Pick out each line in the entries below that contains the word "date", and copy those lines.

(Rows of pointing data)

**********

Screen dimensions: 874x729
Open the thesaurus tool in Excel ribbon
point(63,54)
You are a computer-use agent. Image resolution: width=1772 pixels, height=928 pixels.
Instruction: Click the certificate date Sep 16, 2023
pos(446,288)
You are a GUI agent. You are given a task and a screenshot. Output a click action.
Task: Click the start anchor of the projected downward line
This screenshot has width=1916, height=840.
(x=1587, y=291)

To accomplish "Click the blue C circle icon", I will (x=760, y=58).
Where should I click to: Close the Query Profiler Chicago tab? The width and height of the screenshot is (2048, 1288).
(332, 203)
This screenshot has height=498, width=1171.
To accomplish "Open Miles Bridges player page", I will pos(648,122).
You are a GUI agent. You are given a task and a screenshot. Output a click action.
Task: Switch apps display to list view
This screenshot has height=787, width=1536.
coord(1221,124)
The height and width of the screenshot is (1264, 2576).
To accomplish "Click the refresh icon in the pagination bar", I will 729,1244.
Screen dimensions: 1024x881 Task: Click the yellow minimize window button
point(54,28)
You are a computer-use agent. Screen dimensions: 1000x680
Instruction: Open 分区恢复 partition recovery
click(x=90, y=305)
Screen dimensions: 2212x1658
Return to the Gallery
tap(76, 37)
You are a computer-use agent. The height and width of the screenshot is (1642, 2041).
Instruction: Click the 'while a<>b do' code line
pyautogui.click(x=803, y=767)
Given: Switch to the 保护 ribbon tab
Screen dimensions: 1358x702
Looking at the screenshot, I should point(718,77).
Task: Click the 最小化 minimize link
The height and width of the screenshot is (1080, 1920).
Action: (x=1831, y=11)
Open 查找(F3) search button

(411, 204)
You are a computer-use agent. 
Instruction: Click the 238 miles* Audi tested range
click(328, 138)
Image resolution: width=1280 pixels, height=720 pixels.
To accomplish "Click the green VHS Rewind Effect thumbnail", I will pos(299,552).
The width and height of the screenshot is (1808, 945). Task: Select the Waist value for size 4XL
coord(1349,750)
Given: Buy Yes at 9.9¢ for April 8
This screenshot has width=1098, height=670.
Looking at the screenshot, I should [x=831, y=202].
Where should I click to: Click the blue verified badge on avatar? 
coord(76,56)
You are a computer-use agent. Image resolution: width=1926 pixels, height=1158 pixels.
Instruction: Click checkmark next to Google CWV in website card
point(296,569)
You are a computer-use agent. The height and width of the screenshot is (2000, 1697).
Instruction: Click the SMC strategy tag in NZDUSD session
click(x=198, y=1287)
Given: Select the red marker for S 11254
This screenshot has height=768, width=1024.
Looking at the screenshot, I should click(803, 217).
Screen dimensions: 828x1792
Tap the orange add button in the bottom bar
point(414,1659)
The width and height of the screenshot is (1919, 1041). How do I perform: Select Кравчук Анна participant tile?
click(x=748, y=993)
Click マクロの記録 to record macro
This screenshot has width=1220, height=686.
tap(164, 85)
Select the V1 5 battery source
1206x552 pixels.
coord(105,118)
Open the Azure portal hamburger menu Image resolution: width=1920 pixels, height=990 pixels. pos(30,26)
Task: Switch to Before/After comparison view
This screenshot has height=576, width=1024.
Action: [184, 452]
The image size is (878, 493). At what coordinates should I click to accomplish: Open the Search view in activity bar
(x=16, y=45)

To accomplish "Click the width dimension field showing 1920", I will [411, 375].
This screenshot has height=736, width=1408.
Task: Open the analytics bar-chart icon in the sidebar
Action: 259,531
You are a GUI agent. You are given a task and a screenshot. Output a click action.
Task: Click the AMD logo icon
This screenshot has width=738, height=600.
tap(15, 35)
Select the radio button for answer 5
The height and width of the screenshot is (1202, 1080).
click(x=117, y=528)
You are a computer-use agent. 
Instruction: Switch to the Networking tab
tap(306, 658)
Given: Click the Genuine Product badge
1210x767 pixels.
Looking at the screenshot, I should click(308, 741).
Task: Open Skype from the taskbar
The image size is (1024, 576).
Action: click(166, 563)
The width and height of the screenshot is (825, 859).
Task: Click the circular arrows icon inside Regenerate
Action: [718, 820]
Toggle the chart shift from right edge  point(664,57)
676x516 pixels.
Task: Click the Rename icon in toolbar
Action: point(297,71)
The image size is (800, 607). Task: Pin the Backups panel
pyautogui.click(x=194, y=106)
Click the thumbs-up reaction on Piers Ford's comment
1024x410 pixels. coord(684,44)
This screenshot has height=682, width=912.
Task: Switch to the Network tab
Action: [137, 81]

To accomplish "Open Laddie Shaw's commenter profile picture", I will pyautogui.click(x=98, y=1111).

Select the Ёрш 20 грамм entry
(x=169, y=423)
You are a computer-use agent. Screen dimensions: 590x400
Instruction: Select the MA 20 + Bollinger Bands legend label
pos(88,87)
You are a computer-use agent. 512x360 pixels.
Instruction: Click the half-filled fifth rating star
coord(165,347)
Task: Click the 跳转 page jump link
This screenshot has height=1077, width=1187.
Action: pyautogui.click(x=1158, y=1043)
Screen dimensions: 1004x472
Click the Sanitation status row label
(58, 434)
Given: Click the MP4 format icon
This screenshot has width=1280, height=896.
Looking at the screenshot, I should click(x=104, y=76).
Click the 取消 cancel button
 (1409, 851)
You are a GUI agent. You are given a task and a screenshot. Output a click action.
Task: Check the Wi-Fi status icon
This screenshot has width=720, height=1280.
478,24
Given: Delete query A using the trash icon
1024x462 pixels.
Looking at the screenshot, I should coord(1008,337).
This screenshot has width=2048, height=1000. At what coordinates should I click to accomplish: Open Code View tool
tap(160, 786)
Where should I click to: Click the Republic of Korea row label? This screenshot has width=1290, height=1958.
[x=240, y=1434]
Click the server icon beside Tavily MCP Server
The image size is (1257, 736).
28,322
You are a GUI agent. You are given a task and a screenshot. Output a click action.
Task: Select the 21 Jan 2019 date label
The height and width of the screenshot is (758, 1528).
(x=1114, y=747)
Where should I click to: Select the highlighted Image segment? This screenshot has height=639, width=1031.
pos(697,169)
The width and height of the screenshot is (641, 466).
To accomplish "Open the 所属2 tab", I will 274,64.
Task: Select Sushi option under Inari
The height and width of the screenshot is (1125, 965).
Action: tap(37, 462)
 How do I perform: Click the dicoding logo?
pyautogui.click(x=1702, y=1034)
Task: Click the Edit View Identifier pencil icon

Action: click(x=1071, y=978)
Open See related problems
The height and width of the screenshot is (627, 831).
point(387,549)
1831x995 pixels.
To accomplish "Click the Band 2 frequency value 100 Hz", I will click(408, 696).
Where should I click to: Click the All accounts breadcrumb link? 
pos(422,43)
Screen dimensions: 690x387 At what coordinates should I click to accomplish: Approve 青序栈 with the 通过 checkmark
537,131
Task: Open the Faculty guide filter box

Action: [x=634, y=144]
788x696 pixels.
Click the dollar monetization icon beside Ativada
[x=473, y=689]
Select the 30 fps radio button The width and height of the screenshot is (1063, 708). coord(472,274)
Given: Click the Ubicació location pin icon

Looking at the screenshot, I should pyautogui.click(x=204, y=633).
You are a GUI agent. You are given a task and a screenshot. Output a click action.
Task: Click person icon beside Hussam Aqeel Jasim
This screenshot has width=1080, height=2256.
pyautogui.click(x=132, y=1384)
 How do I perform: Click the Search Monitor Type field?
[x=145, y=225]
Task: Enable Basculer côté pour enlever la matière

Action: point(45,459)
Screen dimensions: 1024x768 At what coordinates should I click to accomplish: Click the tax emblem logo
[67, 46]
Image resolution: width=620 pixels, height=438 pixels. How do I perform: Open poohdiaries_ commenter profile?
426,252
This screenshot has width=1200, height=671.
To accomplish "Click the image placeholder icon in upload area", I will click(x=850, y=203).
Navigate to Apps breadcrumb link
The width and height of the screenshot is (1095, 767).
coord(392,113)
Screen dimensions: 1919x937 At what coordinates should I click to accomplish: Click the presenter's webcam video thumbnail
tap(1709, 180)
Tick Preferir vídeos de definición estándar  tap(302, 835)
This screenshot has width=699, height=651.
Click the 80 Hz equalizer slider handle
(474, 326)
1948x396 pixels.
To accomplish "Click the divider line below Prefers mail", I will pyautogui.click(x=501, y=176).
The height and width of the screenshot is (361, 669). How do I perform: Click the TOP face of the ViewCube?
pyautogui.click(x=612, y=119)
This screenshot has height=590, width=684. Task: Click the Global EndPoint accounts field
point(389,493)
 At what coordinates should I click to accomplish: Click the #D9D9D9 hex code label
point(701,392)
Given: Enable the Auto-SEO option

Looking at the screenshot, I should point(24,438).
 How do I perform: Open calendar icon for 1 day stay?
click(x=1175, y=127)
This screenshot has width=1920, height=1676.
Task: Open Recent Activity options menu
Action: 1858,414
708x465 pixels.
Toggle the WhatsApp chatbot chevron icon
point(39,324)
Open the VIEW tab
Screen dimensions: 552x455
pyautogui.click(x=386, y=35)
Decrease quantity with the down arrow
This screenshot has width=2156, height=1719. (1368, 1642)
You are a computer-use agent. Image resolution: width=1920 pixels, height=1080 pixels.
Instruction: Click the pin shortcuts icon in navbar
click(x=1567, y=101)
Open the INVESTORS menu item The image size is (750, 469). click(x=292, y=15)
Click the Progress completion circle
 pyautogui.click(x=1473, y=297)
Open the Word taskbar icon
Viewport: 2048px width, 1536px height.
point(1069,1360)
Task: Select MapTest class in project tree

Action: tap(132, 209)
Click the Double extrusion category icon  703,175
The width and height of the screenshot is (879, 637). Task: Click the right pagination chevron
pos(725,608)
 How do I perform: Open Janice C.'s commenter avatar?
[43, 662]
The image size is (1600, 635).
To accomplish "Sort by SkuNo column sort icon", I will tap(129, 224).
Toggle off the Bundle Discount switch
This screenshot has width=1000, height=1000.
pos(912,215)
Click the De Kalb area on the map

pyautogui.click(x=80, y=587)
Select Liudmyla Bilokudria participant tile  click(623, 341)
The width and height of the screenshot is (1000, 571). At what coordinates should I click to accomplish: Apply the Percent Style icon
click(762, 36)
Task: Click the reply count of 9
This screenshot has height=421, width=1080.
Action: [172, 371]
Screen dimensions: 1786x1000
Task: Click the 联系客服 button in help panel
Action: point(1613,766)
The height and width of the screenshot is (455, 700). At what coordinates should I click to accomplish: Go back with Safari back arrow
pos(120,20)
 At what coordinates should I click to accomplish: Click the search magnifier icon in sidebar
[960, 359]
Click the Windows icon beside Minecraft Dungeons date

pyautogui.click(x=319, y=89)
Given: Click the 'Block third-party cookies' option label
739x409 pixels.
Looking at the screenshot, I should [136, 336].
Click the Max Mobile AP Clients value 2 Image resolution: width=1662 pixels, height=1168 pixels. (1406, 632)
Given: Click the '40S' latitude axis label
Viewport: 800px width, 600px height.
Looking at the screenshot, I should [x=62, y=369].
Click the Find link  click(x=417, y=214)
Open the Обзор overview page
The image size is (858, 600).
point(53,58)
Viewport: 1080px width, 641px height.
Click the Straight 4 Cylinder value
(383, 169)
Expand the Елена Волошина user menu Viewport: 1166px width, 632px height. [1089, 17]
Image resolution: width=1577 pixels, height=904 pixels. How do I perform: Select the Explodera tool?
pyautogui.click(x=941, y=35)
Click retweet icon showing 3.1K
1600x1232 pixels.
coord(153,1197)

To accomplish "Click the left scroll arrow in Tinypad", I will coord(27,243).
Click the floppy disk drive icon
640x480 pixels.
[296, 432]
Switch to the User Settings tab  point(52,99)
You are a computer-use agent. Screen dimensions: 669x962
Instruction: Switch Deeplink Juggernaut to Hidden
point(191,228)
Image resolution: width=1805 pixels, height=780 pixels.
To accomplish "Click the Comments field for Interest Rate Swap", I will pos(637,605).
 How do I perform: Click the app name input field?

**********

_Answer below_.
Instruction: Click the certificate date Sep 16, 2023
Task: Select the 21 Jan 2019 date label
Click the Windows icon beside Minecraft Dungeons date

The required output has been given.